Keynes believed that internal decline was impossible. It would require “a struggle with each different group in turn,” he wrote. “Those who are attacked first,” he continued, “face a depression in their standard of living, because the cost of living will not decrease until all others are successfully attacked; therefore, they have reason to defend themselves… Keynes’ solution was outside devaluation, lowering one price, the most expensive one, or the exchange rate, “to raise prices abroad,” so it will return to £1 for $4.33.

Norman, who described Keynes as “always completely likable, always completely wrong,” got his way. In April 1925, in a defense speech, Churchill announced Britain’s return to the gold standard at pre-war parity.

But in this case, Keynes was right. As their prices rose in foreign currency terms, British coal sales dwindled, profits turned to losses, mine owners demanded wage cuts, and unions refused. Miners, Keynes wrote, “must make these sacrifices to meet circumstances beyond their fault and control.” The government tabled the question the following year by setting up a commission and suspending subsidies, but when a government-appointed court of inquiry into the coal dispute reported in July 1925, one member, Sir Josiah Stamp, openly blamed “gold recovery” for the unrest. When the commission reported in March 1926 and recommended a reduction in wages, General Strike followed in May, the biggest industrial unrest in British history.

Arguments from the debate about returning to the gold standard under Churchill will resurface. Milton Friedman promotes floating exchange rates for reasons like Keynes’s, reasons that were the core of Margaret Thatcher’s opposition to British membership of the European single currency. As members outside the eurozone struggled with the debt crisis of 2010 to 2013, arguments for a possible pairing of Keynes and Friedman echoed again. When faced with imbalances, it was better, when possible, to fix the external price (exchange rate) than the internal price (price level).

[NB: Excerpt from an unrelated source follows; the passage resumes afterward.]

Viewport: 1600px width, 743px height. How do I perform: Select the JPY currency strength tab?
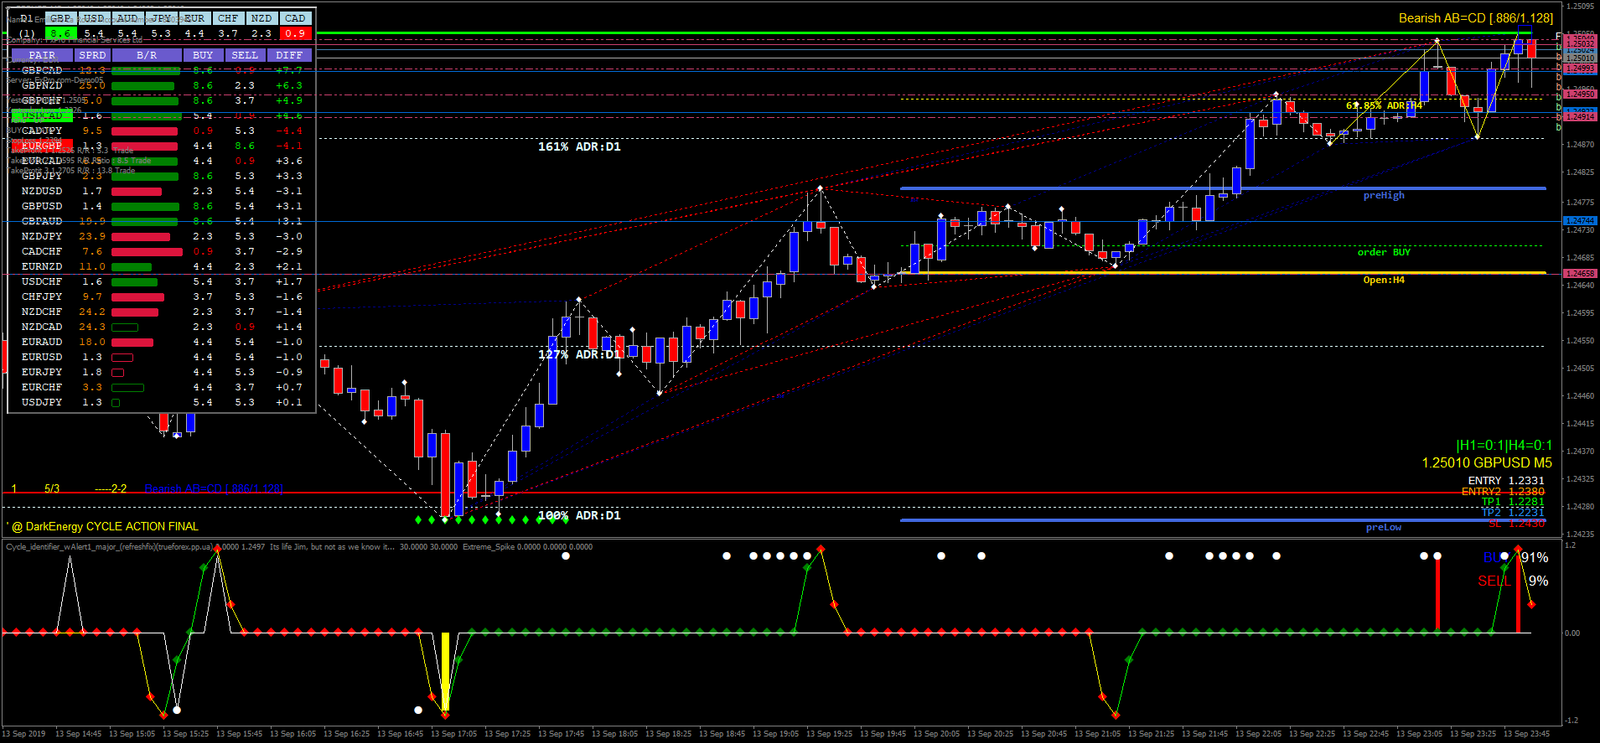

An exchange rate is simply the price of one currency expressed in terms of another, and fixing this price is no better than fixing any other.

Churchill’s private secretary, Sir James Grigg, wrote in his memoirs that “Winston almost believed, that the decision to return to gold was the biggest mistake of his life.” Although he was a great man, there was stiff competition for the title, but he may have been right.